Kati Biesecke: Jugendtreffs muss es in einer wachsenden Stadt wie Potsdam in jedem Stadtteil geben. Das hat aber immer auch etwas von Kontrolle. Gerade die Zwölf- bis 18-Jährigen gehen ja häufig raus, um sich mal einer bestimmten Kontrolle zu entziehen. Man muss einfach mal die Jugendlichen fragen, was wollt ihr, was braucht ihr?

Das Thema Parkeintritt ist ein Dauerbrenner in Potsdam. In Ihrem Wahlprogramm heißt es, dass sich die Bewahrung des preußischen Erbes in die organische Entwicklung der modernen Stadt einordnen soll. Die Realität sind aber Interessenskonflikte wie bei der geplanten Wohnbebauung im Zentrum Ost. Wie wollen Sie der Schlösserstiftung die Zügel anziehen?

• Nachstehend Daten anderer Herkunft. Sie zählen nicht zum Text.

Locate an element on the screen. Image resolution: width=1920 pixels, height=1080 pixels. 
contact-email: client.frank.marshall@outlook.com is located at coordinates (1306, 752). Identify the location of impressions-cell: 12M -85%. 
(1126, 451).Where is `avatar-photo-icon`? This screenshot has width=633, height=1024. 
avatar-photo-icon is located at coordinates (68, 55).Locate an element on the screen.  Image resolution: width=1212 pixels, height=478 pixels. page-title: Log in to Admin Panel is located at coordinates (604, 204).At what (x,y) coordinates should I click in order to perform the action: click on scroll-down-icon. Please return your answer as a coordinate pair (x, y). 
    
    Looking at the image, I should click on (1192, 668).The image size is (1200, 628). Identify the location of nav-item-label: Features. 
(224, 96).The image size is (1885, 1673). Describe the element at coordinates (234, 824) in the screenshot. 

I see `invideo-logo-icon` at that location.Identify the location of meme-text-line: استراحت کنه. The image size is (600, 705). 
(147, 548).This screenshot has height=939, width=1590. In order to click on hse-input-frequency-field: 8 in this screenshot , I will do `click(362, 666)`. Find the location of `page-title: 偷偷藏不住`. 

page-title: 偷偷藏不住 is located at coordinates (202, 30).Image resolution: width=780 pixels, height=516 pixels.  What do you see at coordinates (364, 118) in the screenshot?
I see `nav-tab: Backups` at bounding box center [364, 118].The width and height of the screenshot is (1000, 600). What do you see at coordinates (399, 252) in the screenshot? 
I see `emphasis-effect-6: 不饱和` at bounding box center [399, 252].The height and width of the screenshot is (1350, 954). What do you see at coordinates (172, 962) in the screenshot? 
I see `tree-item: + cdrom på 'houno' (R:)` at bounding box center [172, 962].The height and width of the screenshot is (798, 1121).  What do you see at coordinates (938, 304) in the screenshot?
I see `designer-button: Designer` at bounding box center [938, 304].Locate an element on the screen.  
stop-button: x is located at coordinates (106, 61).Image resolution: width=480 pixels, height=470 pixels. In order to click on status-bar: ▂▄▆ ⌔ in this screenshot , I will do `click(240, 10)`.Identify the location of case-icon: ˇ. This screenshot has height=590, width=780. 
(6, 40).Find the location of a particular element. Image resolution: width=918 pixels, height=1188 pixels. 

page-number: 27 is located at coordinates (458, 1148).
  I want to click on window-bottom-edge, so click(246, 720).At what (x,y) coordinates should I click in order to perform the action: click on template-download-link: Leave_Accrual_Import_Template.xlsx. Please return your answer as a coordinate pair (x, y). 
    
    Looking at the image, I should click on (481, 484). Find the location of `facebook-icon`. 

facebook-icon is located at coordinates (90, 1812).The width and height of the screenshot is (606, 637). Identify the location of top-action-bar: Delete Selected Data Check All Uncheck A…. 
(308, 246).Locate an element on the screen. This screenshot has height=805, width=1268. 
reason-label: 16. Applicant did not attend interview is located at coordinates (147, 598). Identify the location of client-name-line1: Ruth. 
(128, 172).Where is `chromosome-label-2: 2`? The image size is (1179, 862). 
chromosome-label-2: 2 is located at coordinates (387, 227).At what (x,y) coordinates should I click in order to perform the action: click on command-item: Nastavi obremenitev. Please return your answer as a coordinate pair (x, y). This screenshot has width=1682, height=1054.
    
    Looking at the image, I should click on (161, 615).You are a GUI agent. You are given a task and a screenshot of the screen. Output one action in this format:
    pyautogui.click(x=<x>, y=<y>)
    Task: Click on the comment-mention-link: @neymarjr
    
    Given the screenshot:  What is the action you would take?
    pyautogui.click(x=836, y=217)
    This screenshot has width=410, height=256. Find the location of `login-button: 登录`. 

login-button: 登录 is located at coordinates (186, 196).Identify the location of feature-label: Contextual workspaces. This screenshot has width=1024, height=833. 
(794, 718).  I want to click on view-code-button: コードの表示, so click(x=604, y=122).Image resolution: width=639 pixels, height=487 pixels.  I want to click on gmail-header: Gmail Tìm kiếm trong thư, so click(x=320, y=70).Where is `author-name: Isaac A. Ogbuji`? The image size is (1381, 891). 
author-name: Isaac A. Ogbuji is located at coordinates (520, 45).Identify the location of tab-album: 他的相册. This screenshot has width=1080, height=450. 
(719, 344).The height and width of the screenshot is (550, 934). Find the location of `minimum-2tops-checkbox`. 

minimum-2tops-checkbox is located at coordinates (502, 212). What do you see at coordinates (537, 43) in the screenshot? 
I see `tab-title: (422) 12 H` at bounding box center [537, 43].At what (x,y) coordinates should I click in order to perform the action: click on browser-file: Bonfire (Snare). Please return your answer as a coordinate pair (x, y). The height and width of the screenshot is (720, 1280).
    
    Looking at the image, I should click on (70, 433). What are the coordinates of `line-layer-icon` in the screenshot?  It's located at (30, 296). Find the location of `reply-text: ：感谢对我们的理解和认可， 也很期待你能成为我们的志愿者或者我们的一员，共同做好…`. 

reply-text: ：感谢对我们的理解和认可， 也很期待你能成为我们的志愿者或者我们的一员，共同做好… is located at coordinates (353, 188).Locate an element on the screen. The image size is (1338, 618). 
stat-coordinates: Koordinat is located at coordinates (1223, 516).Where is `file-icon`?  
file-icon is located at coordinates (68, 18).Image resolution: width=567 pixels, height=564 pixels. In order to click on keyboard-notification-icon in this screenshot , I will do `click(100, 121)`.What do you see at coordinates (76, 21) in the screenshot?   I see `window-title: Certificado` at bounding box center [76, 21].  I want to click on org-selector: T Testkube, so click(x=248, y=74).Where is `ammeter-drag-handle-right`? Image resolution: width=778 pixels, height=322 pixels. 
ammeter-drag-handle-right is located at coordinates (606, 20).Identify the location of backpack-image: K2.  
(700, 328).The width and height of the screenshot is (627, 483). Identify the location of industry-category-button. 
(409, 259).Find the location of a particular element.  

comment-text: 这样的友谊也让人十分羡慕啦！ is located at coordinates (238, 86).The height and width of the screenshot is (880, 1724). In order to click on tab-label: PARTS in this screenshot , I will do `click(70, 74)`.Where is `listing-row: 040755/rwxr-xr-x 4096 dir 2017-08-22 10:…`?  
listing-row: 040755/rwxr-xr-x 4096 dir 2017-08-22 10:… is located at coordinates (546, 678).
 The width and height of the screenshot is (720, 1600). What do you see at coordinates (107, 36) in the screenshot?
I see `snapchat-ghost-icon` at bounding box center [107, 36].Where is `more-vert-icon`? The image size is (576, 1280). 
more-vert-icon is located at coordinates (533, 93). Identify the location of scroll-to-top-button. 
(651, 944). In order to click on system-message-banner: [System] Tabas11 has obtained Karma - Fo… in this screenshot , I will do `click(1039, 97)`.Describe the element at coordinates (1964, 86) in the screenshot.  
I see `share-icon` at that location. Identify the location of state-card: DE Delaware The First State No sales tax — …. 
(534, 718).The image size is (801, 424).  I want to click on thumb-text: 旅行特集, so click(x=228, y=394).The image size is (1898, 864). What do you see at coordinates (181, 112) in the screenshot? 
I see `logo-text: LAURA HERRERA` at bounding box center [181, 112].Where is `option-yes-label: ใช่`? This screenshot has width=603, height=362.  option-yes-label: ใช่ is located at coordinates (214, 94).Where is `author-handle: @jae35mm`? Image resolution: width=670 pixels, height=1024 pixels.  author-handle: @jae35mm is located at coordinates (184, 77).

Stefan Wollenberg: Die Zügel anziehen im eigentlichen Sinne ist schwierig. Schon der Alte Fritz wollte, dass seine Parks von jedem Bürger kostenfrei und zu jeder Zeit betreten werden können. Und die Stiftung, die sich diesem Erbe verschrieben hat, sollte dieses Anliegen respektieren. Die Debatte über Bebauungen führen wir ja auch an anderen Stellen, etwa im Park Babelsberg zum Seesportklub. Parks sollten keine Museen sein. Insbesondere der Babelsberger Park ist ein Ort der Naherholung. Dass man dort für die Rekonstruktion eines Weges, um ihn an einer Stelle 20 Meter näher ans Wasser zu verlegen, Millionen investiert, um dann zwei traditionsreiche Einrichtungen zu verlegen, dafür habe ich wenig Verständnis. Es hat jetzt einen solchen Kompromiss gegeben und wir werden damit leben müssen, aber richtig finde ich das nicht.

Sehen Sie mit dem Wechsel an der Spitze der Stiftung jetzt eine Verbesserung im Verhältnis zur Stadt?

Stefan Wollenberg: Das Kernproblem ist, dass Potsdam trotz des hohen Anteils an den entsprechenden Liegenschaften nicht im Stiftungsrat vertreten ist.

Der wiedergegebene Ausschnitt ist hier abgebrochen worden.